Gli stati autoritari come la Cina, i paesi islamici, i grandi gruppi economici e i centri finanziari, sono in grado di prendere decisioni immediate, senza renderne conto a nessuno. I governi e i parlamenti occidentali, per deliberare, sono costretti ad interminabili procedure. La democrazia rappresentativa fondata sulla delega che i cittadini concedono ai loro eletti attraverso il voto, non funziona più. Le istituzioni, in contraddizione e spesso in lotta tra loro, hanno perso autorevolezza ed efficacia. I delegati, in un delirio di onnipotenza e di arroganza, sono diventati, come gli eunuchi delle corti bizantine, una casta parassitaria sempre più invisa al popolo. Invece che giocare su modifiche truffaldine alla legge elettorale per conservare seggi e privilegi, sarebbe indispensabile affrontare il tema scomodo e dimenticato della democrazia partecipativa e avviare riforme radicali al sistema politico. È necessario rinnovare le istituzioni e trovare nuovi equilibri tra poteri e ordini dello stato. È necessario che i cittadini diventino protagonisti della vita sociale e che possano godere del reale diritto di controllo sul bene comune e sulla sua gestione. Le nuove generazioni devono trovare spazio e sostegno per diventare classe dirigente secondo il merito e la capacità. Solamente se la politica riuscirà a rigenerarsi totalmente e a trovare il suo ruolo di guida autorevole e illuminata della comunità, potranno essere affrontate le crisi drammatiche che stanno investendo come uno tsunami l'intero pianeta, sconvolto da tensioni internazionali, da guerre, da terrorismo e da lotte economico-finanziarie devastanti. Le fasce di povertà si stanno allargando a dismisura. Ai paesi del cosiddetto terzo mondo tra poco dovremo aggiungere qualche nazione europea ridotta, come la nobile e colta Grecia, a mendicare aiuti imposti a prezzi di usura. 

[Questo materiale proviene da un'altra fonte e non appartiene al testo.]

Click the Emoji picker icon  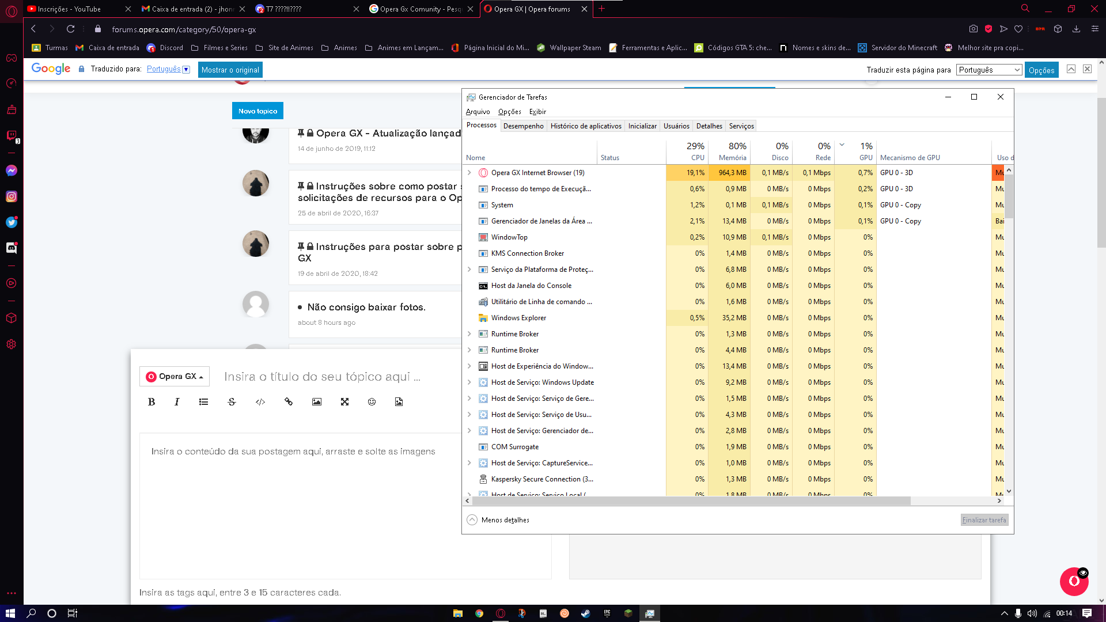372,402
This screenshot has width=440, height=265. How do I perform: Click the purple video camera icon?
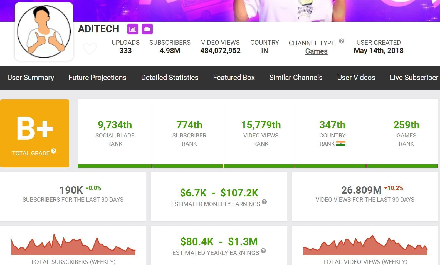coord(147,29)
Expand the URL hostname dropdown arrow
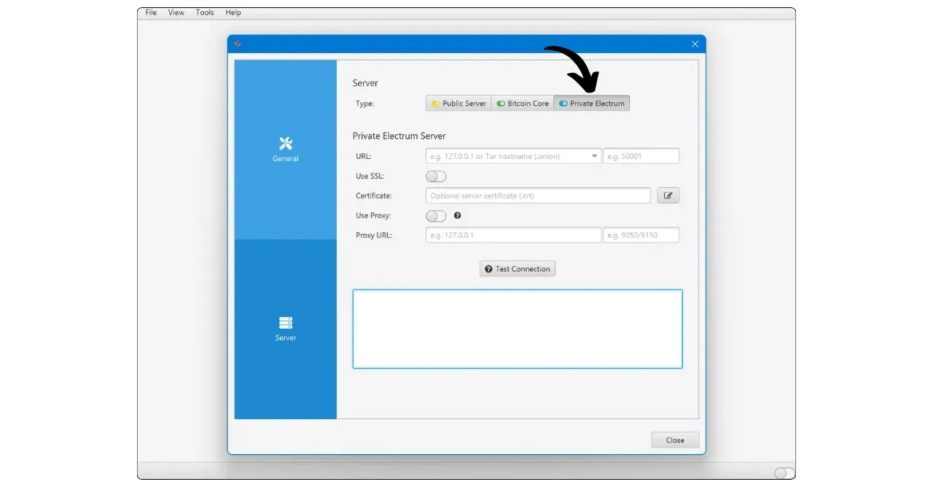The width and height of the screenshot is (933, 487). 594,156
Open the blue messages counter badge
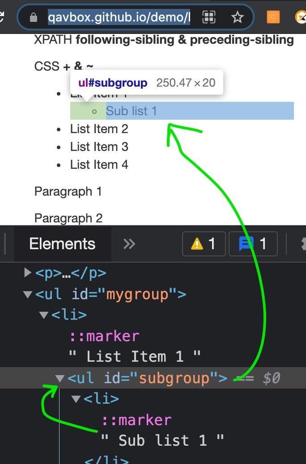306x464 pixels. [253, 244]
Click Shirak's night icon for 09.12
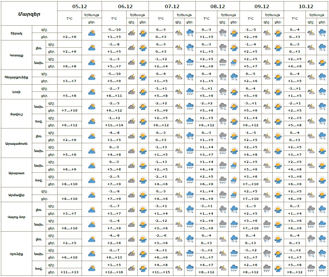This screenshot has height=277, width=329. point(267,33)
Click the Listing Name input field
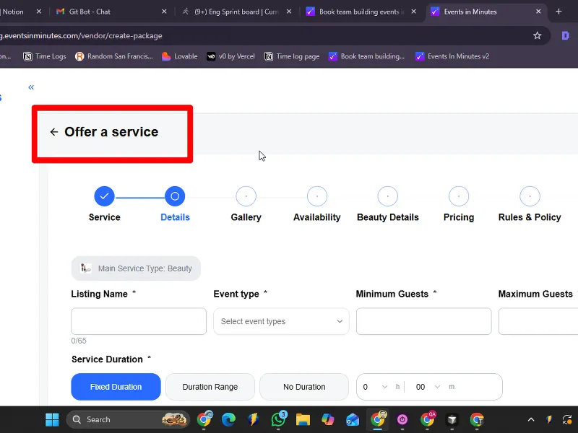578x433 pixels. 128,321
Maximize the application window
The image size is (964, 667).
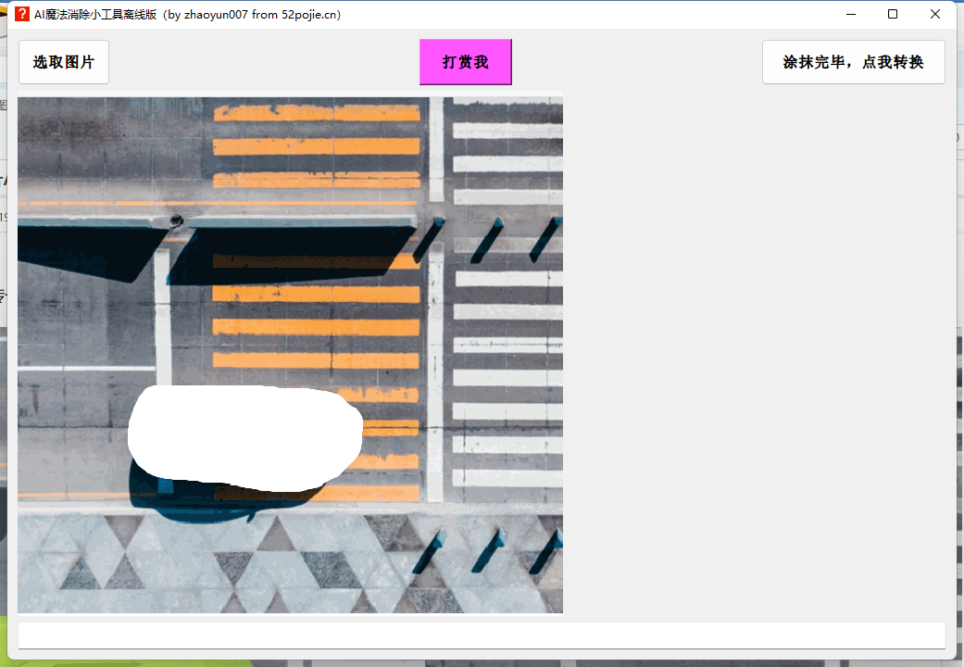(893, 14)
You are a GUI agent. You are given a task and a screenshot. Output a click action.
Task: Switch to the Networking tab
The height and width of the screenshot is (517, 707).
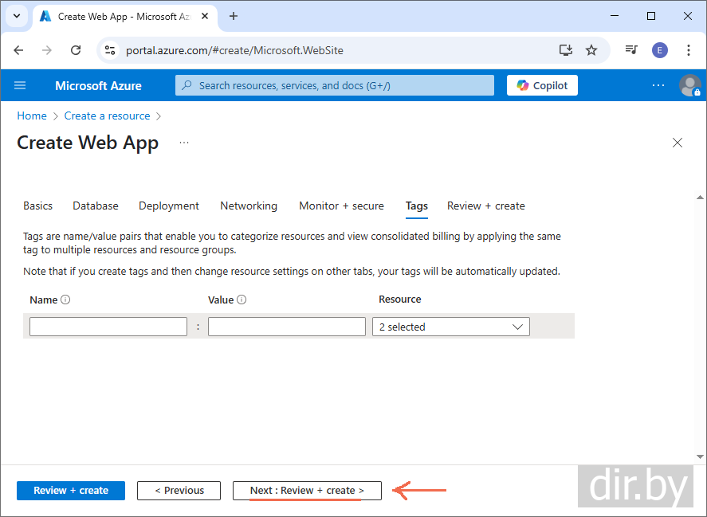pyautogui.click(x=249, y=206)
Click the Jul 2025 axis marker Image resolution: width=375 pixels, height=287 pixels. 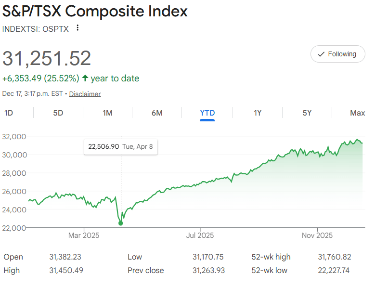click(200, 235)
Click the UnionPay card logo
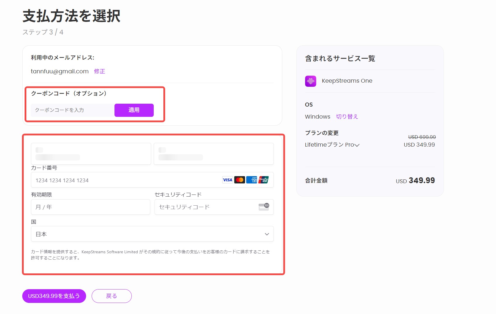The image size is (496, 314). coord(264,180)
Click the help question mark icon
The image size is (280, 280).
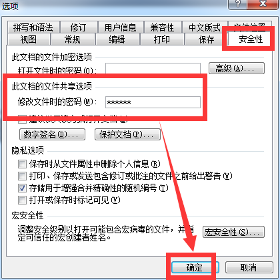tap(237, 4)
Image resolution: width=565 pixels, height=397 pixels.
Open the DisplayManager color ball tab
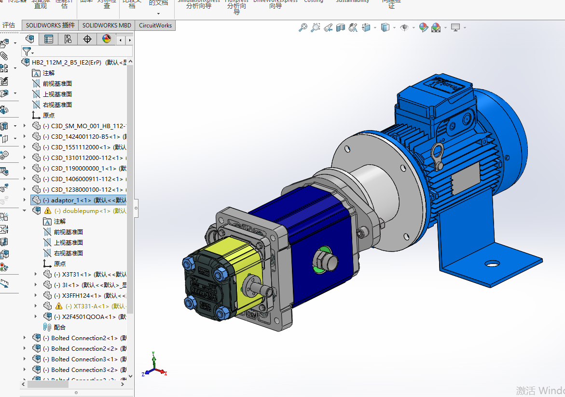coord(106,39)
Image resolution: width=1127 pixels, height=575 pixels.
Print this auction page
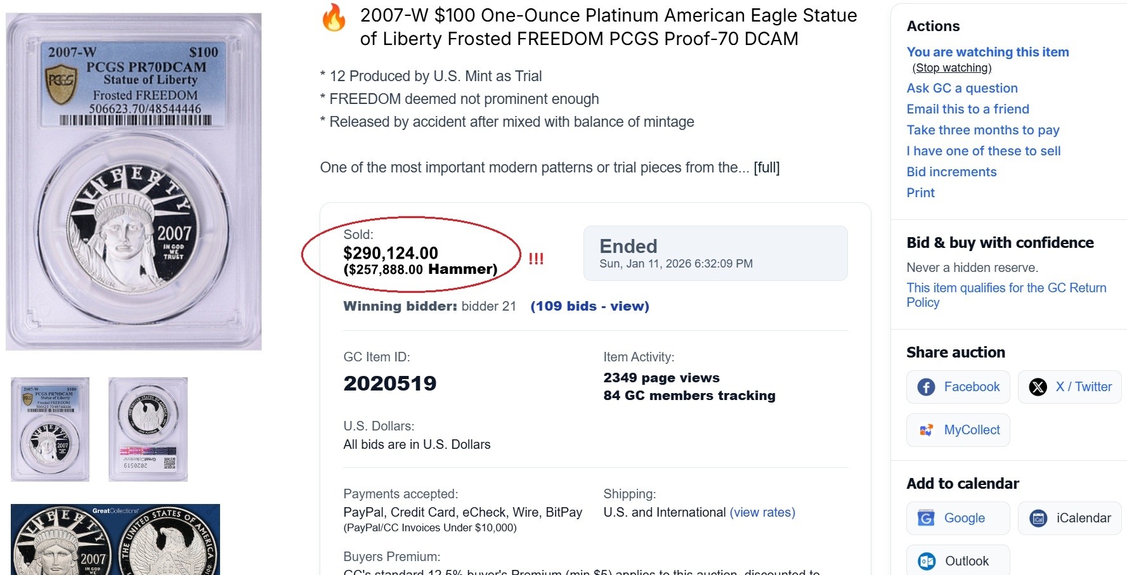pyautogui.click(x=920, y=193)
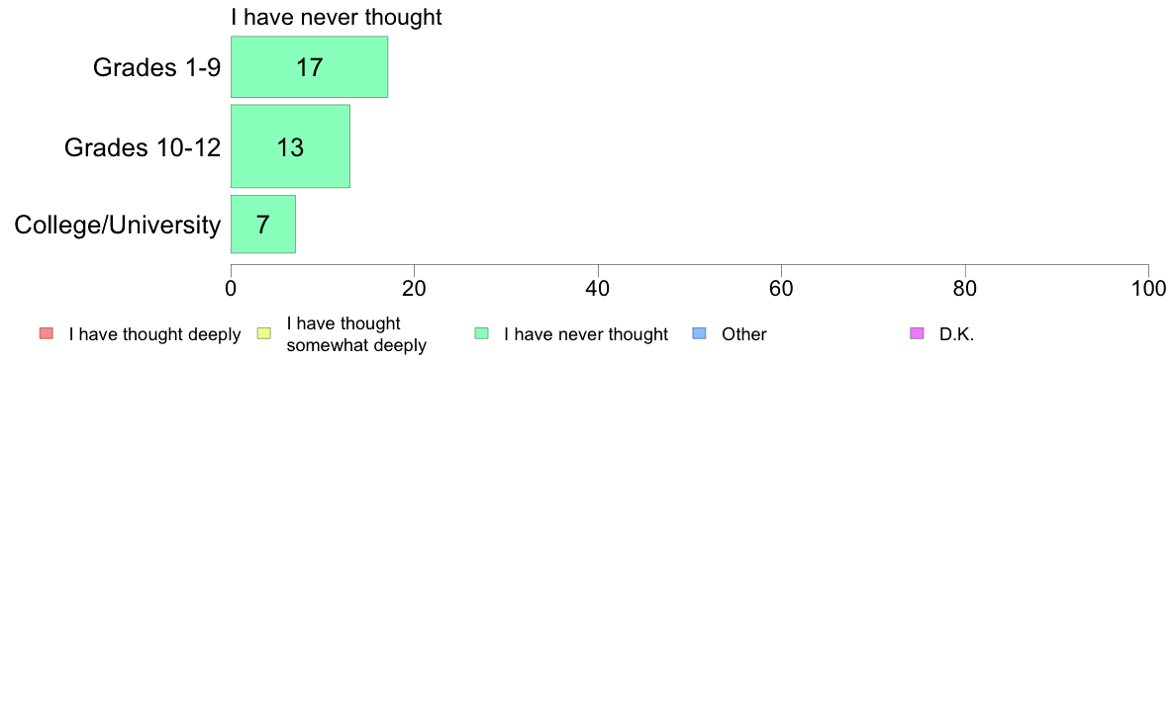1176x728 pixels.
Task: Click the 0 tick label on x-axis
Action: [231, 289]
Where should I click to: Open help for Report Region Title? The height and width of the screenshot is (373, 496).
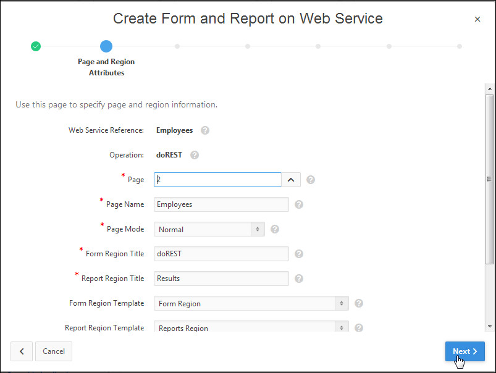pos(299,279)
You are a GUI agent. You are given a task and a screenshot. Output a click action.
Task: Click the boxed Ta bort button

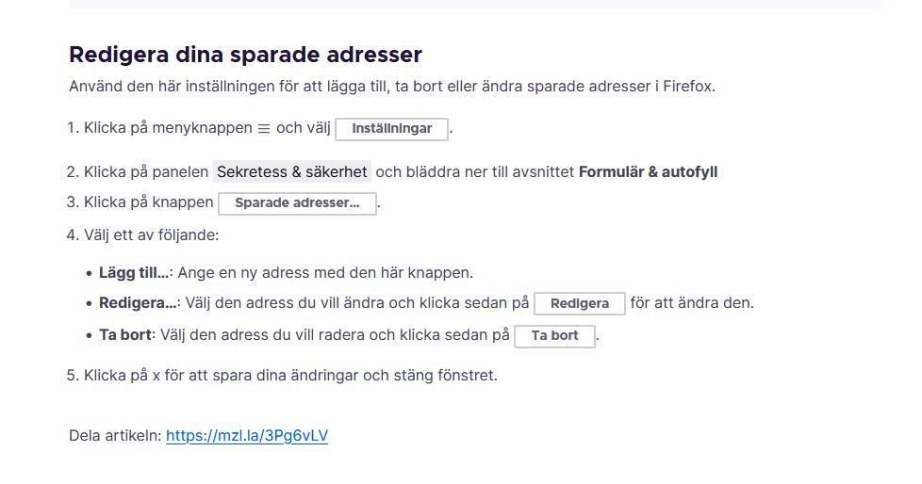[x=554, y=336]
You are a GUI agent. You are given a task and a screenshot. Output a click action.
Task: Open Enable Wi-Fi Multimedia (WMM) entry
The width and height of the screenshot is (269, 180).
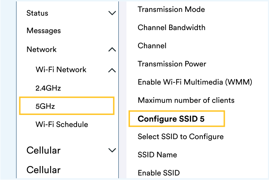pos(195,82)
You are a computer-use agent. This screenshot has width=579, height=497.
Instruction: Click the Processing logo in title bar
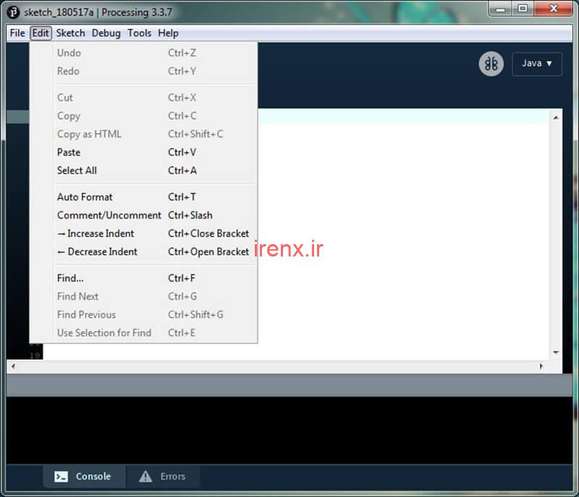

Così avremo anche la globalizzazione dei poveri. Di fronte a questo momento drammatico che stiamo vivendo, noto a tutti da tempo, i politici italiani sembrano degli alieni. Mentre difendono con ogni energia il piccolo e illusorio potere conquistato, il loro paese sprofonda sempre più in una crisi che sta provocando guasti irreparabili. La vecchia classe dirigente, responsabile della disastrosa gestione della "res publica", deve essere sostituita d'urgenza. Nei secoli scorsi erano le rivoluzioni cruente ad abbattere i regimi. Oggi basterebbe un atto di responsabilità e di buon senso. Chi affiderebbe allo stesso chirurgo incapace che sta uccidendo il paziente la cura del malato? Basterebbe che i responsabili di questi ultimi vent'anni di pessima e corrotta amministrazione dello stato offrissero le dimissioni da ogni incarico pubblico e di partito lasciando che dalle categorie, dalle professioni e dal volontariato, emergessero le forze sane e competenti del paese. Ci siamo resi conto che abbiamo avuto e abbiamo, ministri, governatori, sindaci, che sarebbe sconsigliabile e pericoloso porre alla guida di un piccolo condominio. Ora che li abbiamo visti all'opera, c'è un'unica cosa da fare per il bene di tutti, anche per il loro: mandarli a casa.